Pain in the PaaS

Platform teams are born out of perceived necessity. A start-up enters hyper-growth mode and the company’s technical leadership wants a mechanism to assure technical coherence and developer velocity. An established company, aware of the burden of its existing technical debt, decides a platform team will provide a future-proofed foundation for a shift to the Brave New World of Microservices and DDD. The exact reasons will vary, but there are a few common themes in platform teams' raisons d’ĂȘtre. Developer velocity – the notion that developers are slowed down when they concern themselves with how or where their code runs. Guardrails – determining and implementing constraints on what development teams must and must not do when running their code. Platform teams are also seen as a “force multiplier”/mechanism to help scale teams in size and quantity while minimising the usual friction of doing so.

You don’t need a platform team when you’ve already got a platform. If you’re building your software in AWS / GCP / Azure / similar, then you already have a world-class platform team (or, in GCP’s case, theoretically world-class). When you introduce a platform on top of a cloud platform, you’re introducing an abstraction layer on top of an abstraction layer.

Engineering teams' velocity is a function of autonomy and competence. With an in-house platform, velocity becomes a local maximum as you shrink the autonomy-space in response to your perceived lack of current or future competence (“I cannot trust this engineering team to make good use of AWS without an abstraction layer”).

If this site implemented a comments section, then I’m sure the more cogent hate mail would tell me that platform teams are effective at finding good ways of doing a certain thing - and once that is discovered then product teams no longer have to “reinvent the wheel”. This is partially true, but it’s short-sighted. Platform engineering suffers from a dynamic that is analogous to an economic doom loop. First, a platform team develops a solution for a problem experienced by multiple teams. The team delivers a stable release and those teams now, by design, depend on the solution. Like the consumers of any piece of software, those teams will invent new requirements and request them. Until the platform team implements those changes, the product team is limited or blocked – their velocity has been limited by an artificial dependency on a central team. The mounting requirements throttle the capacity of the platform team – which results in an increasing backlog of requirements. Velocity in multiple areas of the organisation becomes degraded.

Not every platform team works this way. Some platforms are “top-down”, where there is a weak/non-existent feedback loop. This can be observed in highly-regulated environments, but should generally be considered a giant antipattern – why do we regard rapid feedback loops as critical for some software, but not required for other software?

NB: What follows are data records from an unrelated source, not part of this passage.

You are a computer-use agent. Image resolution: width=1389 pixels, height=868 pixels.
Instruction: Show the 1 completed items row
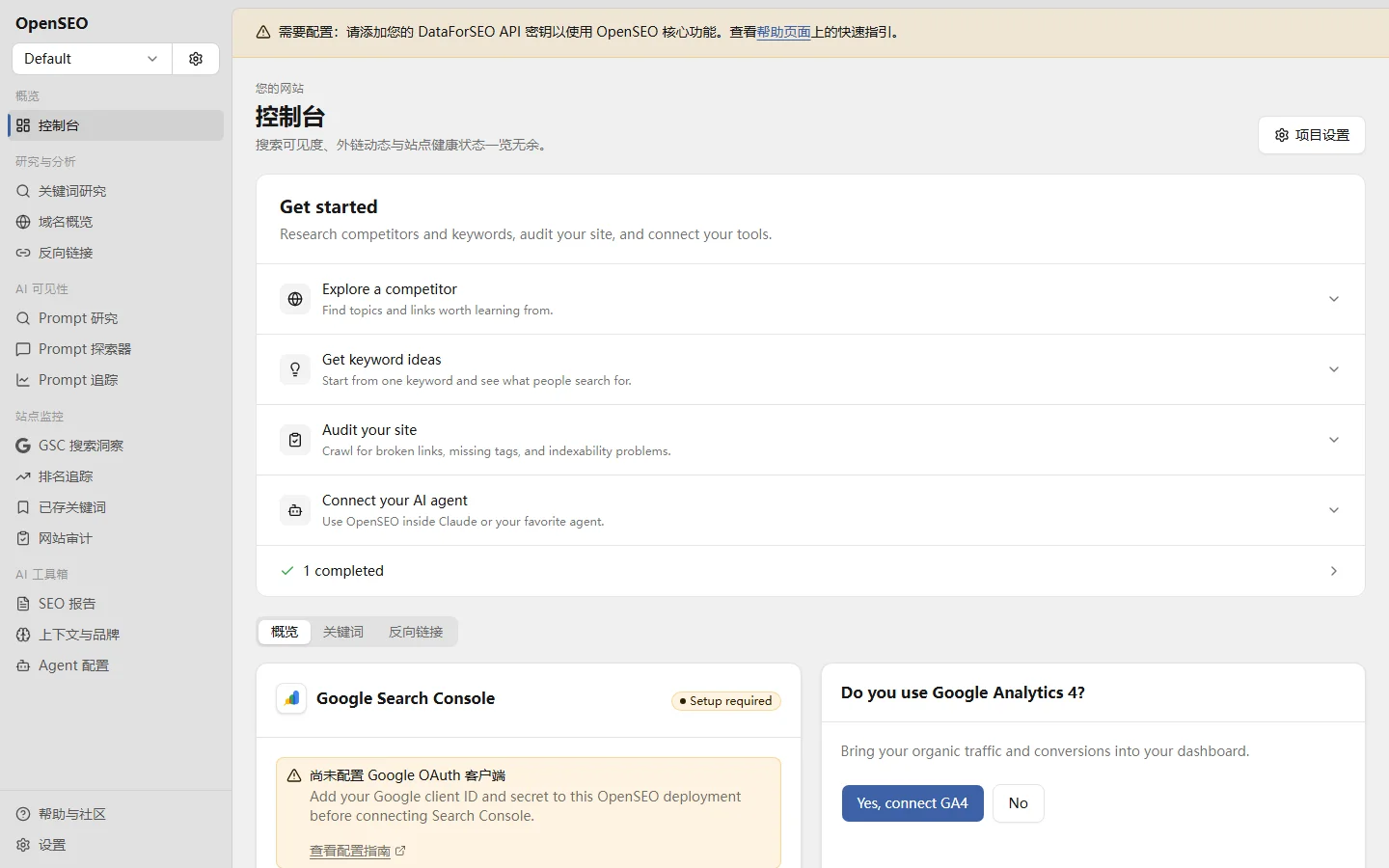pos(810,571)
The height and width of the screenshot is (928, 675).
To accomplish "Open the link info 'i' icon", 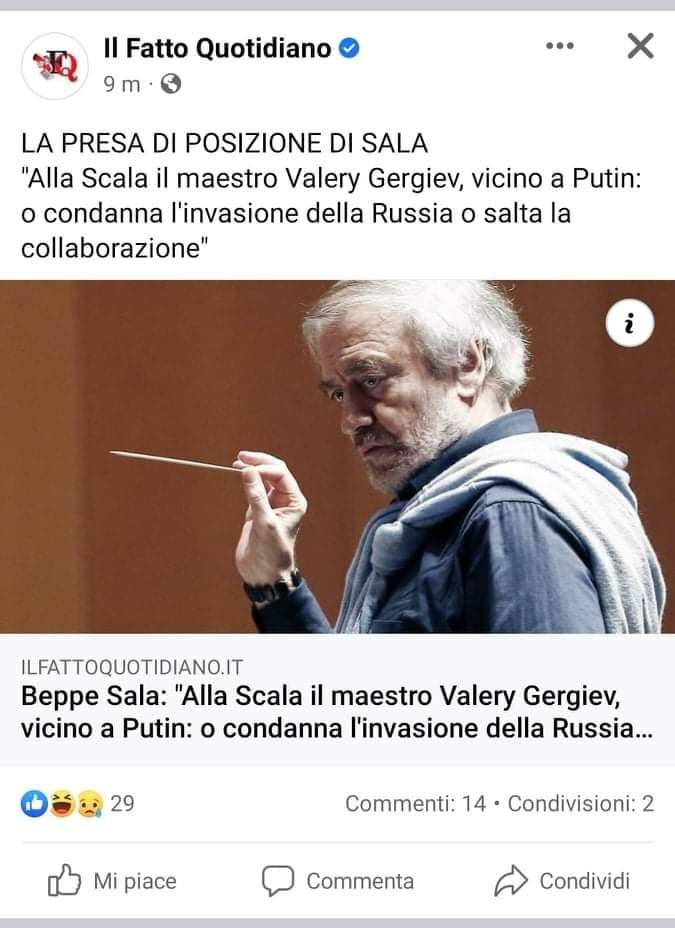I will 629,323.

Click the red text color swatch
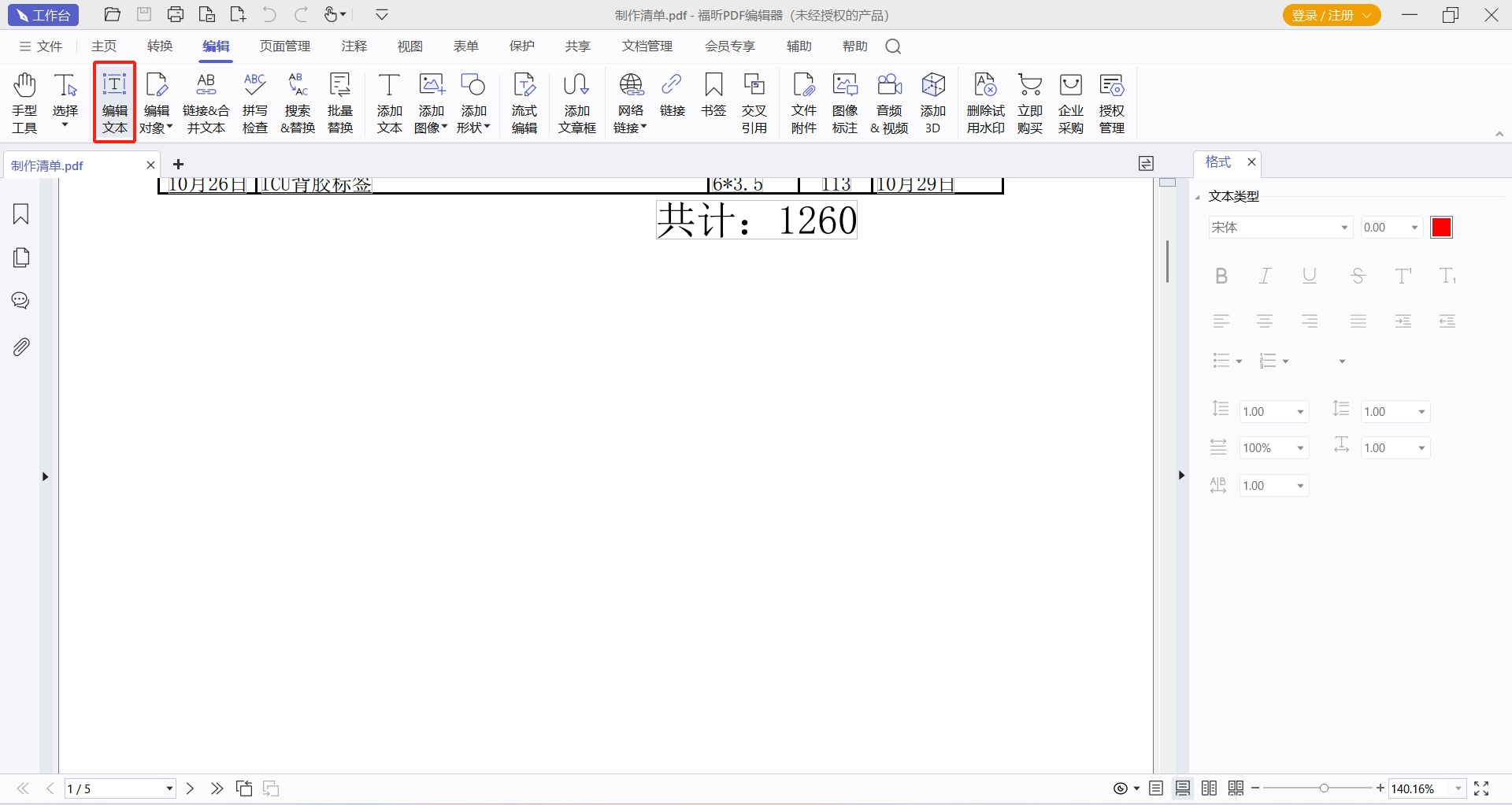(x=1441, y=228)
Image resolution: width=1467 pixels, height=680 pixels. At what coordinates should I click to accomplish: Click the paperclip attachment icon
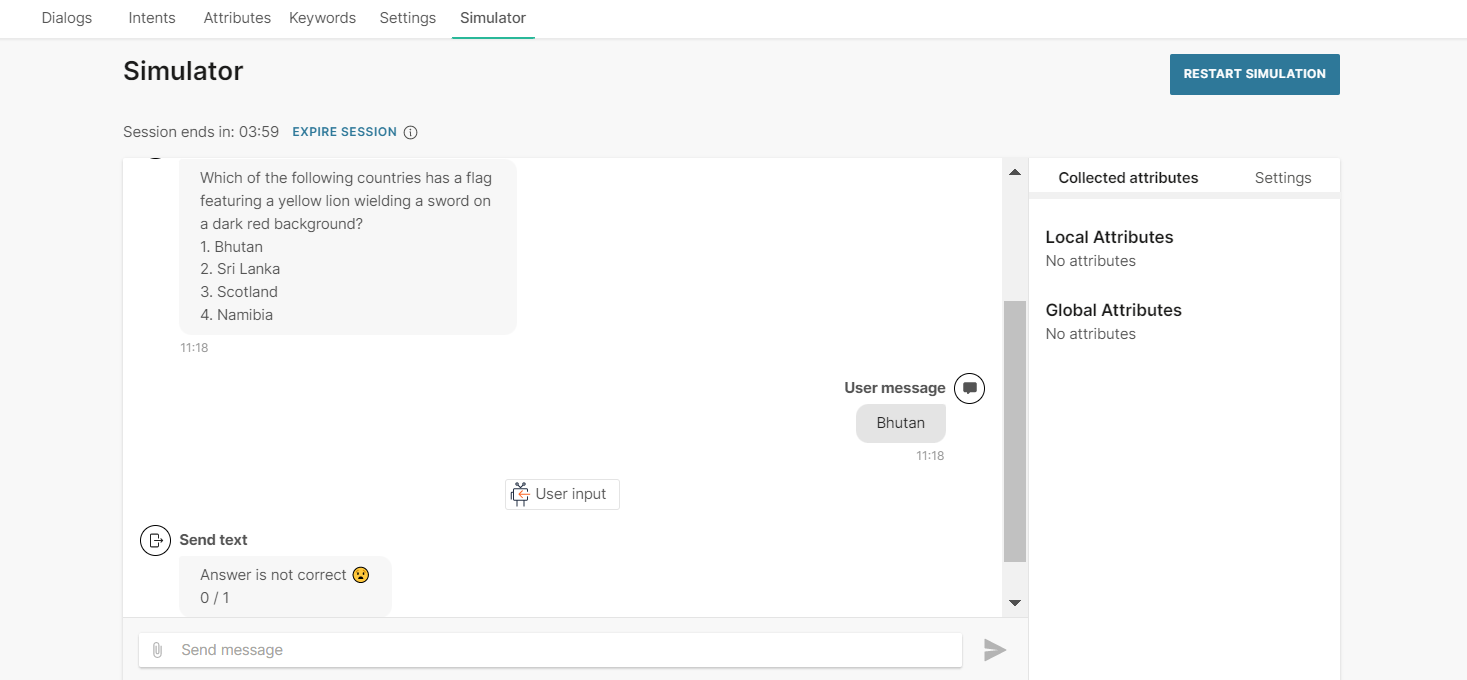[x=157, y=650]
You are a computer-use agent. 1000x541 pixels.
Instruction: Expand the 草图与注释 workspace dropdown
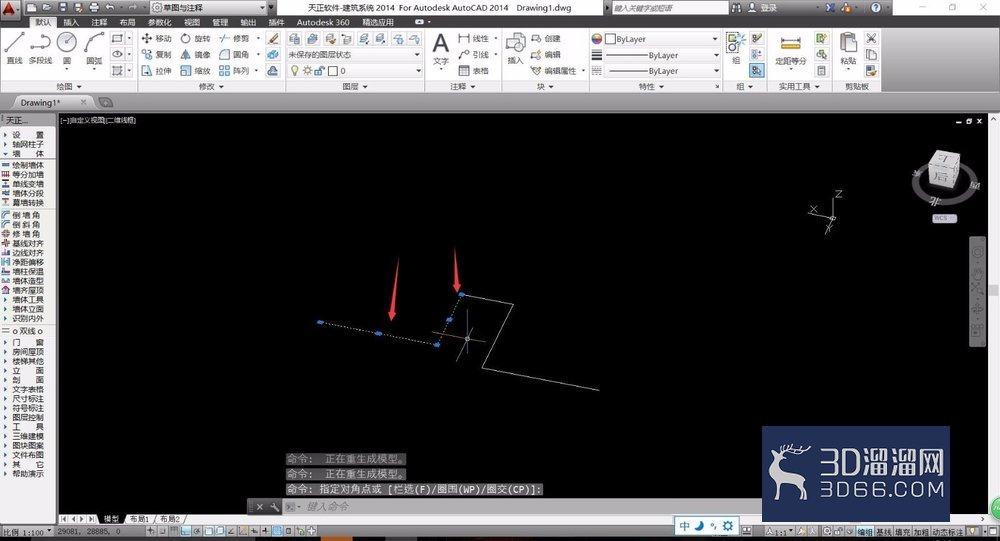point(209,8)
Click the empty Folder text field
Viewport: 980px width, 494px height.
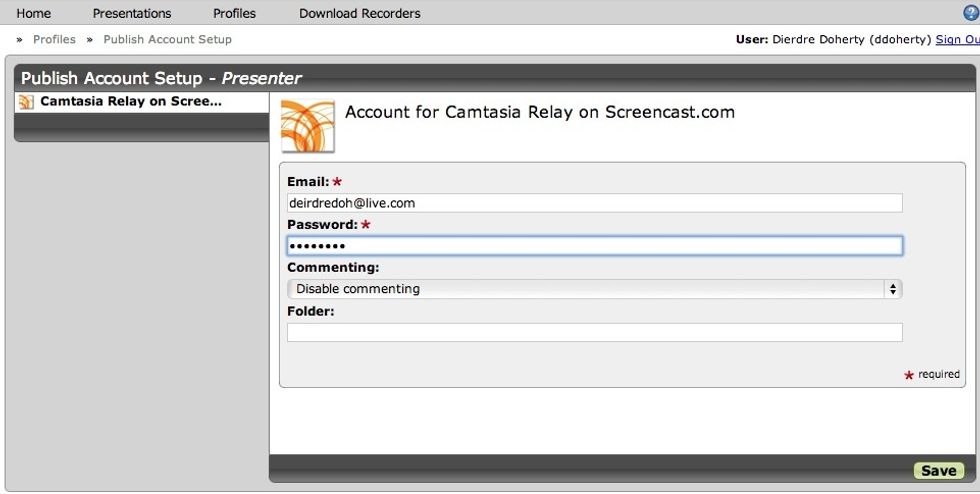pos(594,333)
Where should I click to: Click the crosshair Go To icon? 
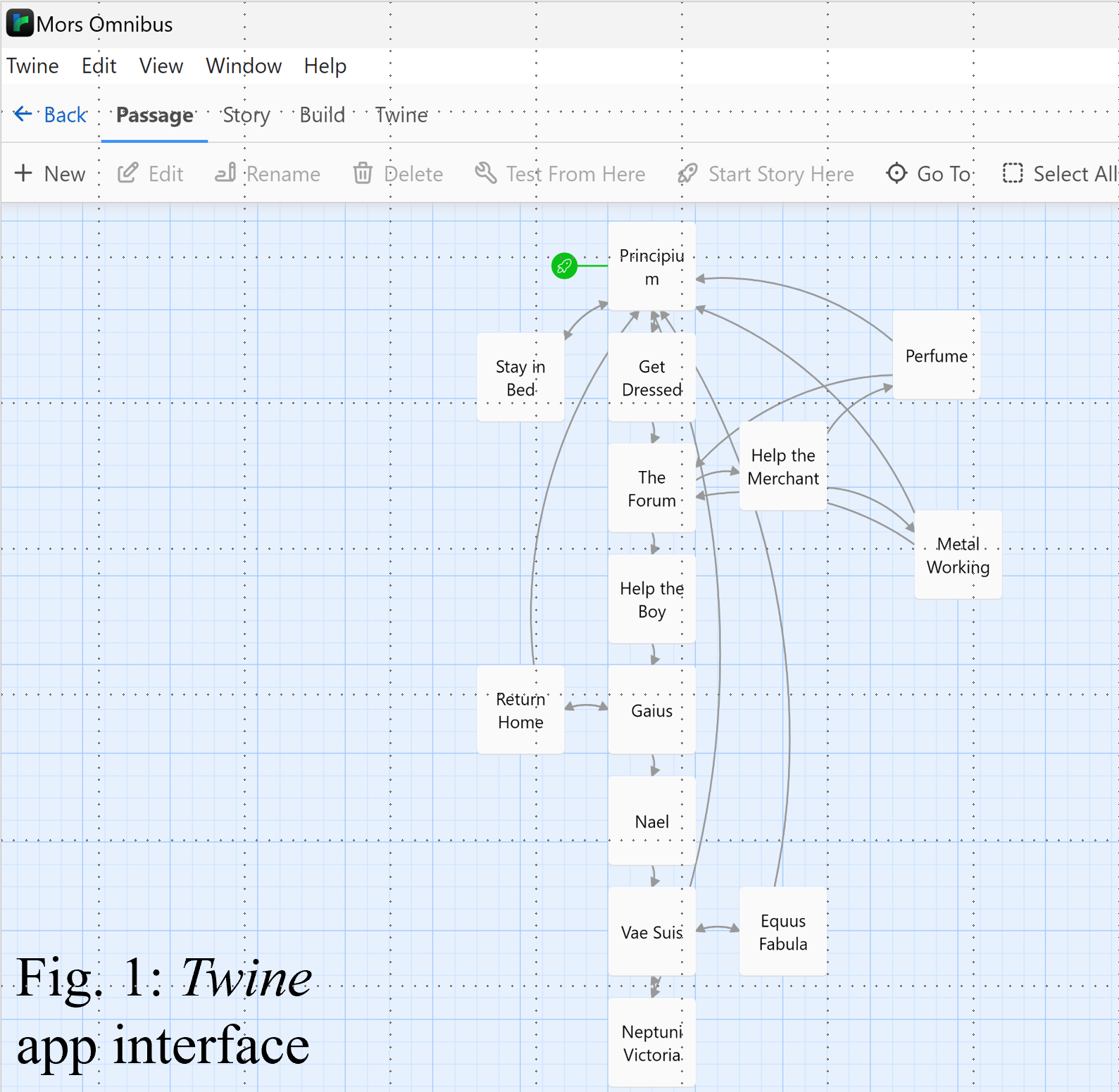[x=896, y=173]
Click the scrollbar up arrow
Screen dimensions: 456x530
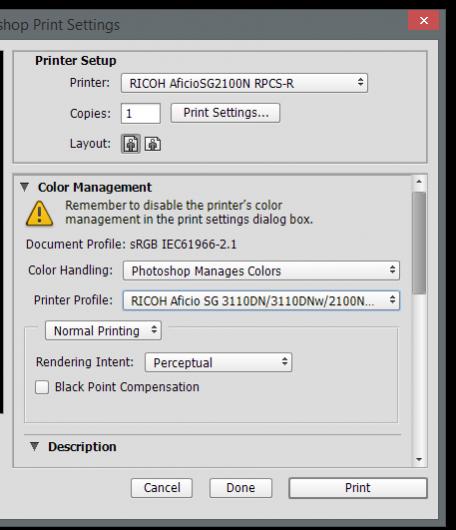(419, 182)
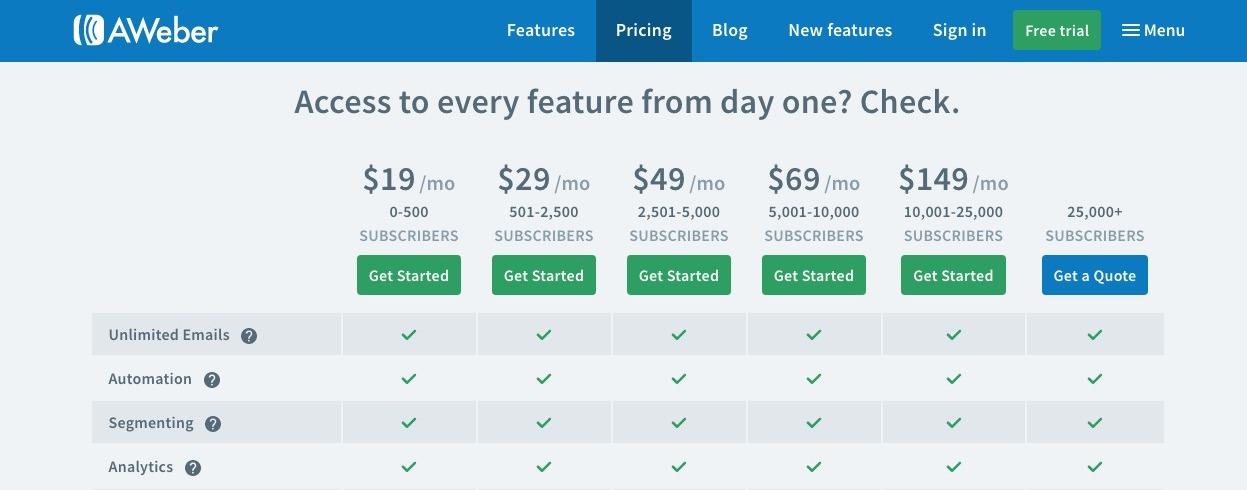
Task: Click the Sign in link
Action: coord(959,31)
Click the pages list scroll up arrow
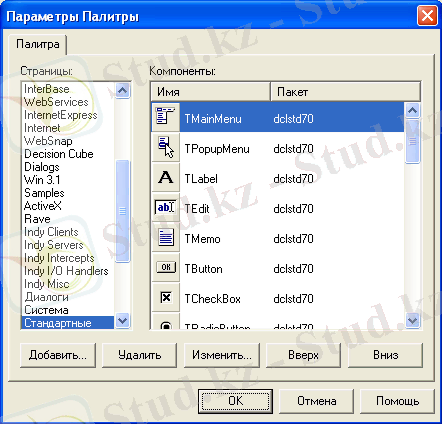This screenshot has height=424, width=442. 123,90

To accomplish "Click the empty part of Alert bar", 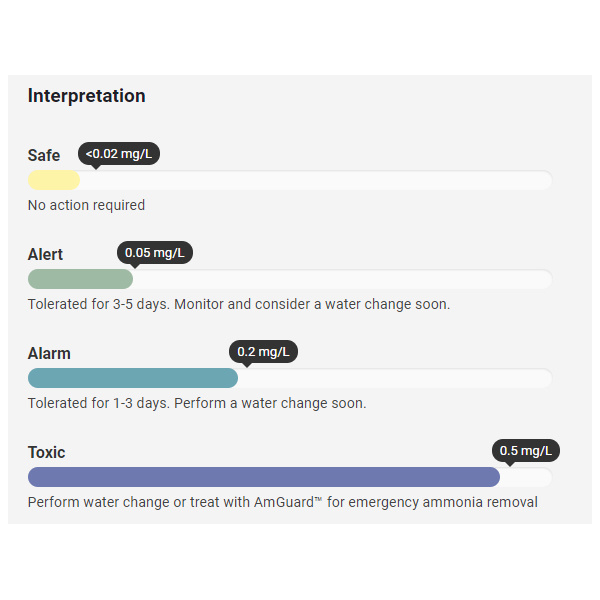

Small, autonomous software teams move the quickest. To facilitate this, teams must be free to choose the technologies they need and the implementations that make sense for them. They should be freed of arbitrary complexity and artificial dependencies. Autonomous teams should adopt an open source culture, co-authoring libraries where duplicated requirements exist. If a team has a specific requirement from the “platform”, then they should self-author a patch and this should be democratised by merging it into the shared codebase. Technical leadership should seek to impose quality and standardise through linting and shared standards, not by a central team of guardians. Platform engineers (or others of their ilk, such as Site Reliability Engineers), should consult closely with, or embed into, engineering teams rather than seek to enable from a distance.

To be clear - I’ve been a platform engineer at multiple companies. None of the above should read as a criticism of the engineers themselves, nor those who look to implement the idea of a platform team. Platform engineers can be incredibly skillful, multi-disciplinary technologists. Team toplogies that don’t implement a central platform team can unlock these engineers to be even more effective.